**Stored items from a collection:**
*** Block opens ***

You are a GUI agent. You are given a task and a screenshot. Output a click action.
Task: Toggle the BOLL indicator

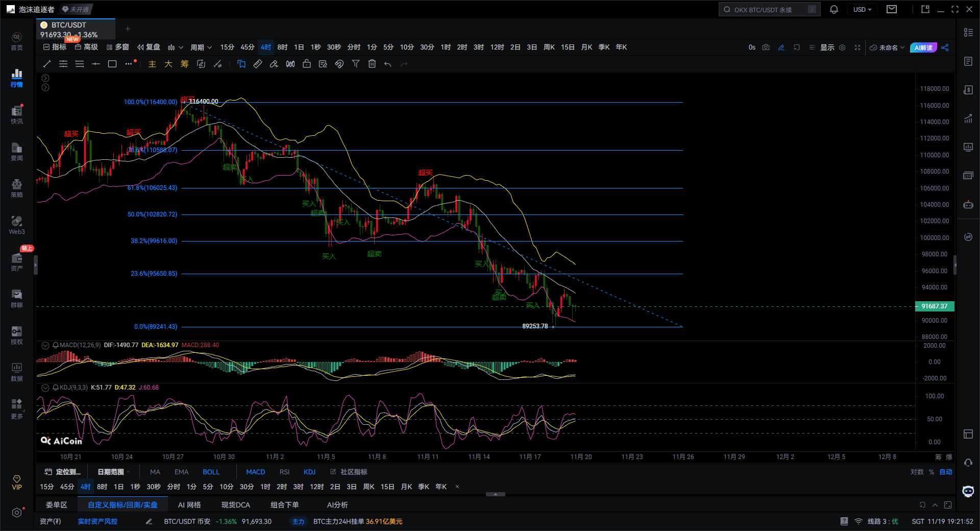point(211,472)
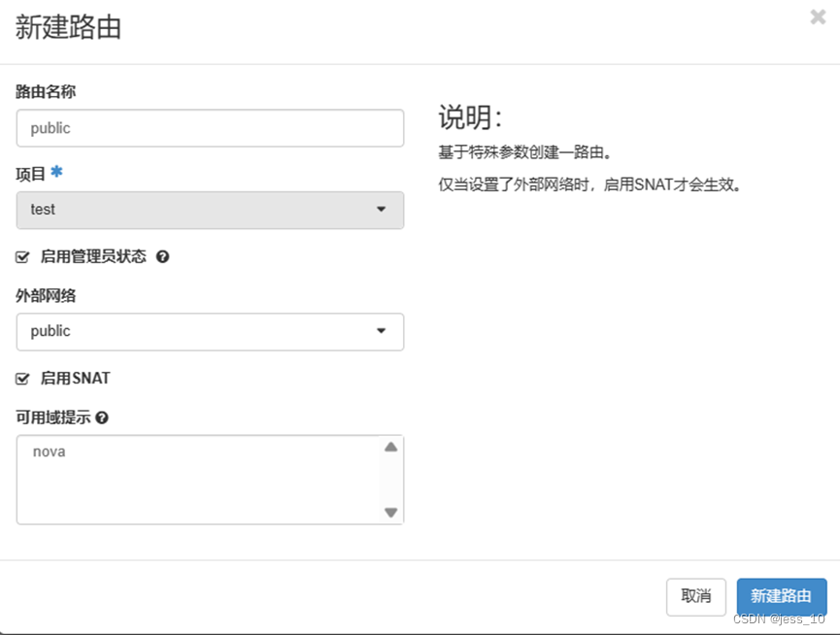840x635 pixels.
Task: Open the help tooltip beside 启用管理员状态
Action: coord(162,256)
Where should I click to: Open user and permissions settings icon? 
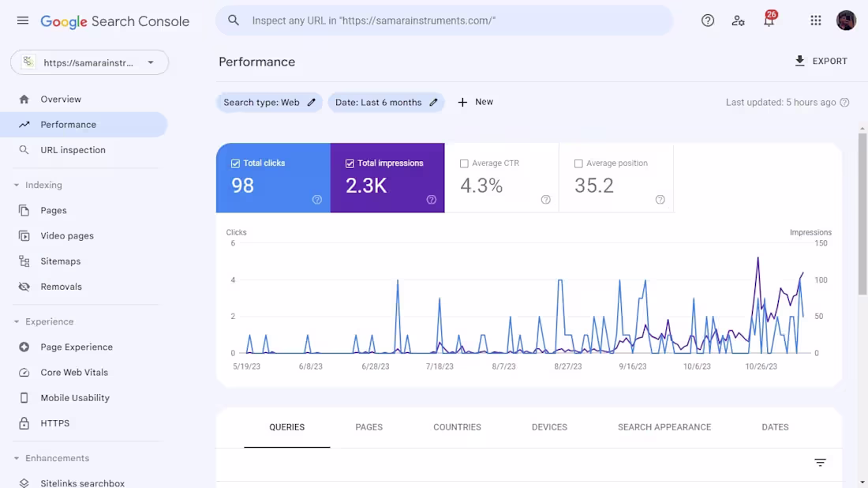738,21
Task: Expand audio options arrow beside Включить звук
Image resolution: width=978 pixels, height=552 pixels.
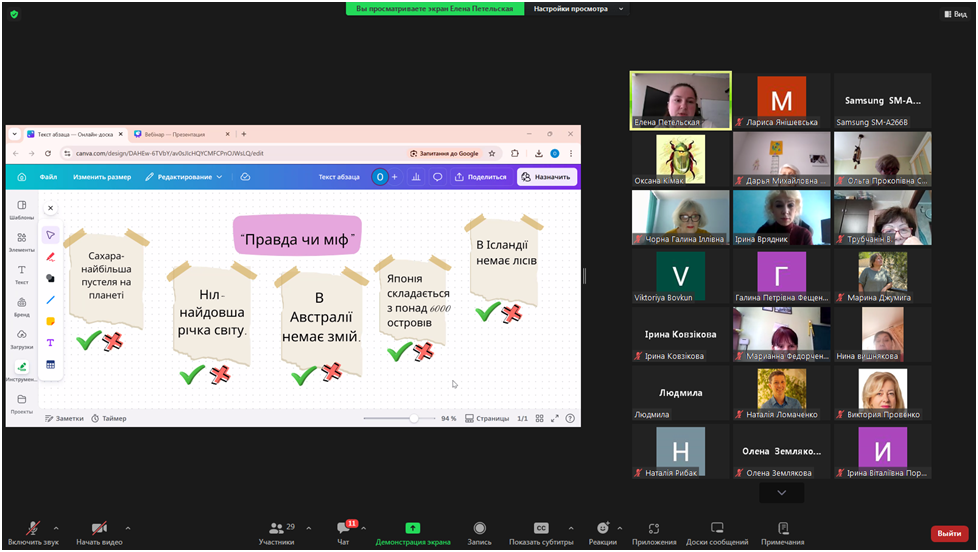Action: click(56, 528)
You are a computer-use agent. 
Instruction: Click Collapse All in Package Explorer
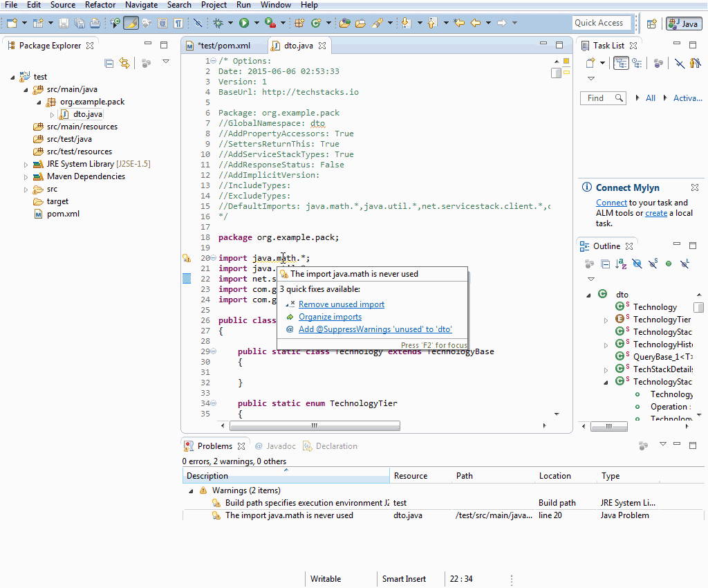click(x=109, y=63)
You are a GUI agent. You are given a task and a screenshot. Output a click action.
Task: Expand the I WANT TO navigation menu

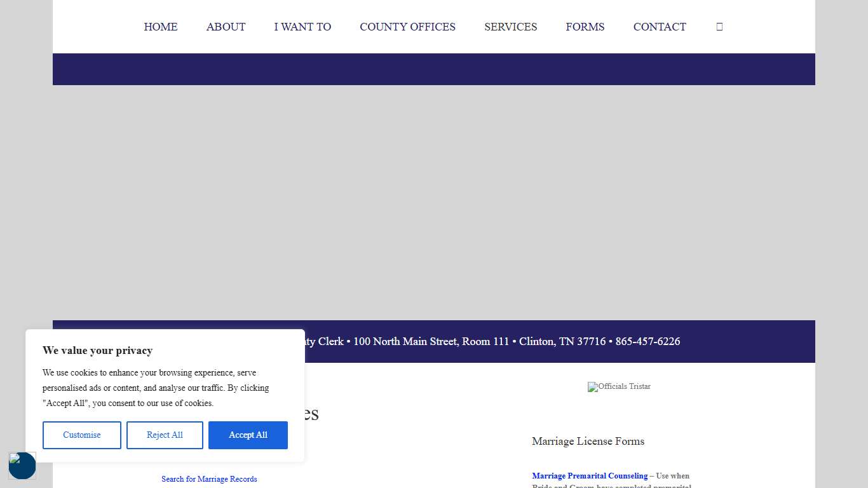point(302,27)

*** Block closes ***

**WHAT THE EXERCISE ASKS:**
A verbatim copy of the records above, without pictures, is required.

**THE COMPLETED TASK:**
You are a GUI agent. You are given a task and a screenshot. Output a click action.
Task: Toggle the BOLL indicator

point(211,472)
840x635 pixels.
Task: Open the help tooltip beside 启用管理员状态
Action: coord(162,256)
Where should I click to: Open user and permissions settings icon? 
738,21
Task: Expand audio options arrow beside Включить звук
Image resolution: width=978 pixels, height=552 pixels.
Action: click(56, 528)
You are a computer-use agent. 
Instruction: Click Collapse All in Package Explorer
click(x=109, y=63)
You are a GUI agent. You are given a task and a screenshot. Output a click action.
Task: Expand the I WANT TO navigation menu

point(302,27)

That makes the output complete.